_Problem statement_.
Exactly as written, copy every line from the one containing "Given: Click the Microsoft" through the end of the records, with the pictures left out.

Extracted material Start Marker

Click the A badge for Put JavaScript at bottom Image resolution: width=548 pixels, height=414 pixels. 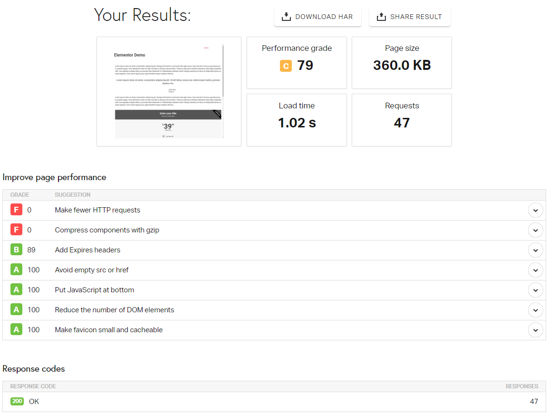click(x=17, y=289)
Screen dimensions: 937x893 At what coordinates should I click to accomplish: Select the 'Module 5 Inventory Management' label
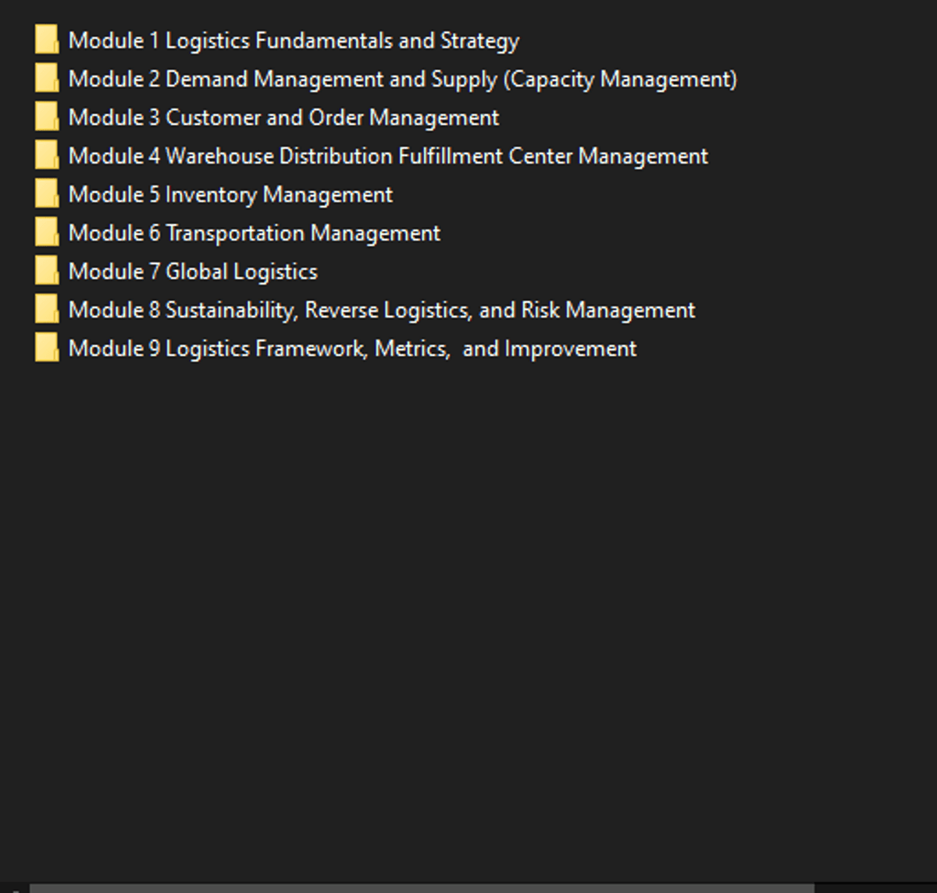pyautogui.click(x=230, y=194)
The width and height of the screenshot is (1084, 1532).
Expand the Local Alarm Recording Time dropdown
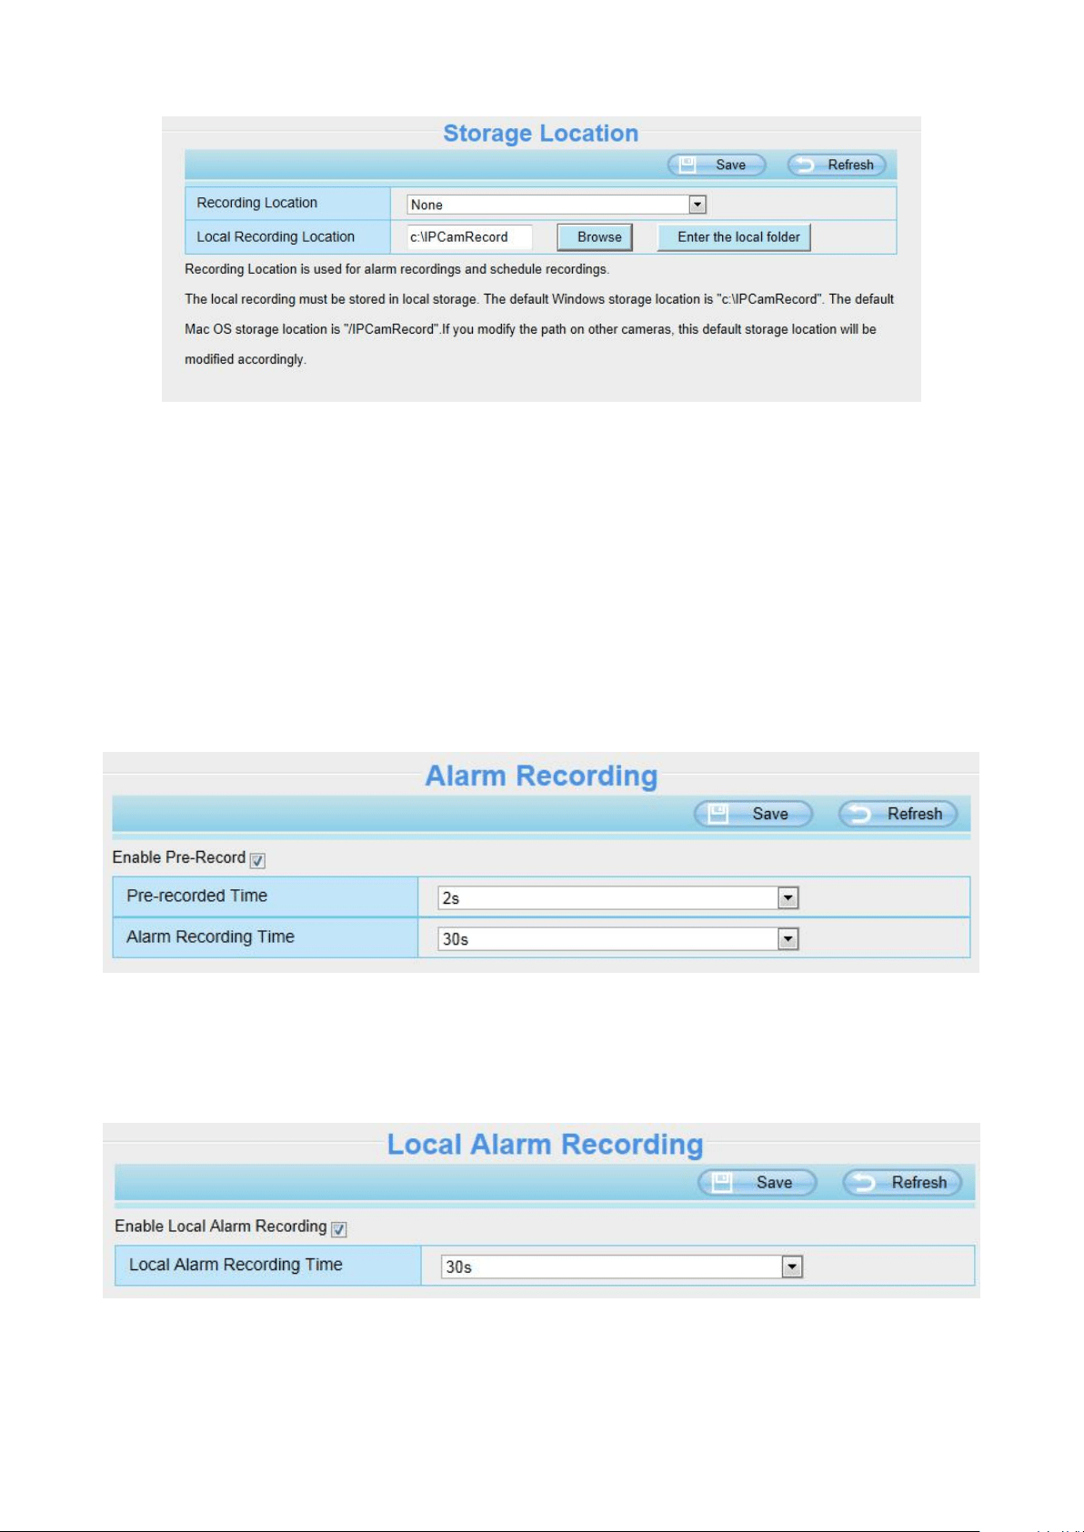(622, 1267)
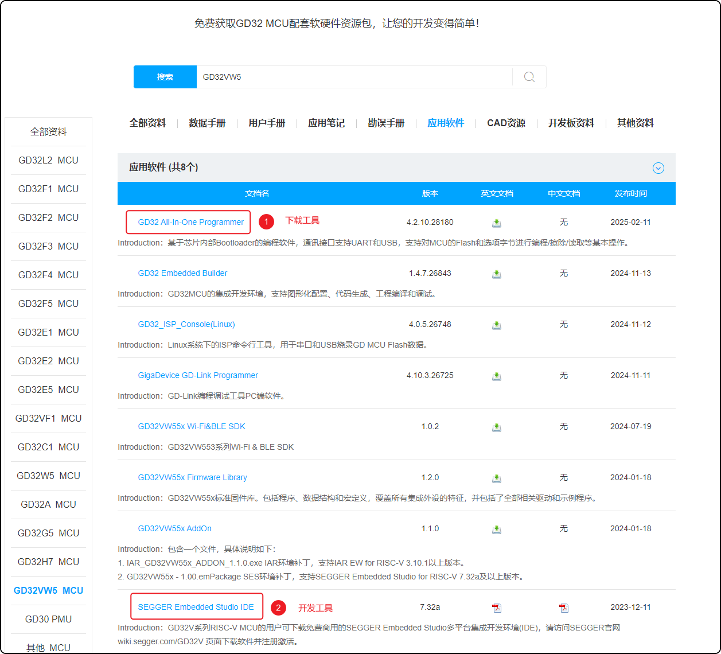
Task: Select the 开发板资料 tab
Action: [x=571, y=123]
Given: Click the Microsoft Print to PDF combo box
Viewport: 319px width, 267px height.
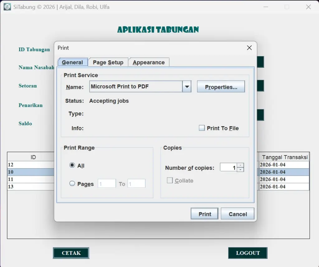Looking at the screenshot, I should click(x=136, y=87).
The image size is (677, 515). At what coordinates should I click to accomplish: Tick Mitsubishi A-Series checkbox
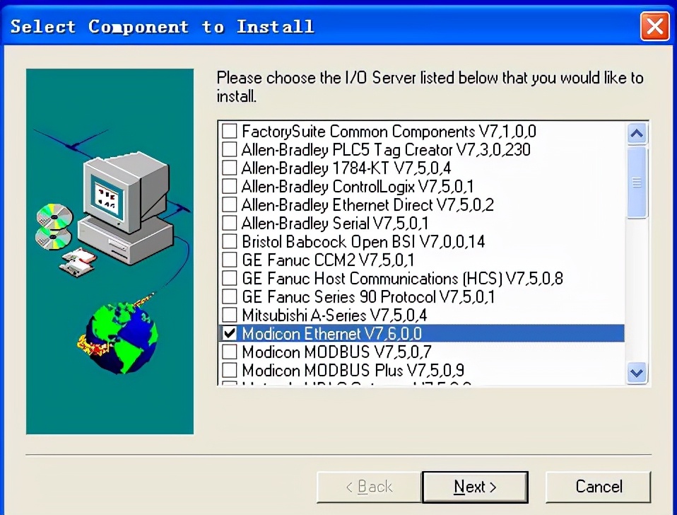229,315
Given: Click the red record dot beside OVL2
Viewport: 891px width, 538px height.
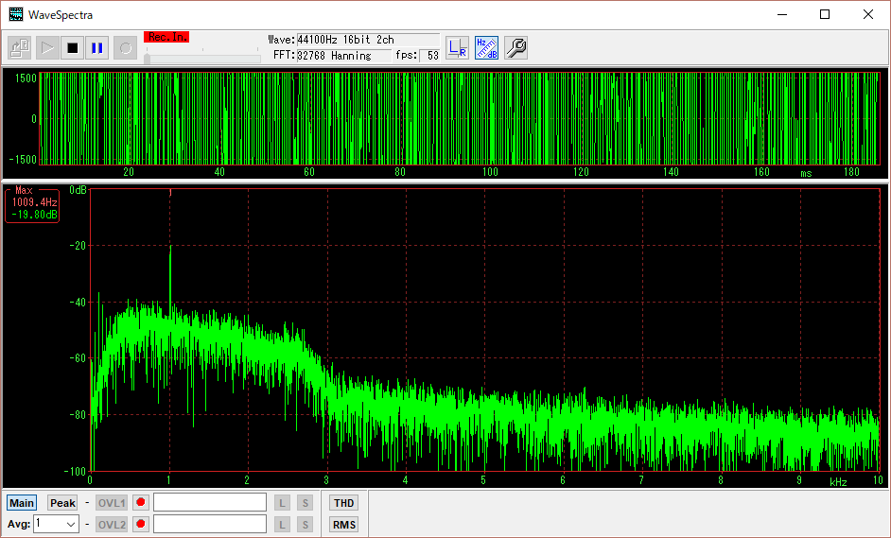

Extracted material End Marker

_Solution_.
Given: Click the Microsoft Print to PDF combo box
Viewport: 319px width, 267px height.
Looking at the screenshot, I should click(x=136, y=87).
The image size is (677, 515). At what coordinates should I click to accomplish: Tick Mitsubishi A-Series checkbox
229,315
Given: Click the red record dot beside OVL2
Viewport: 891px width, 538px height.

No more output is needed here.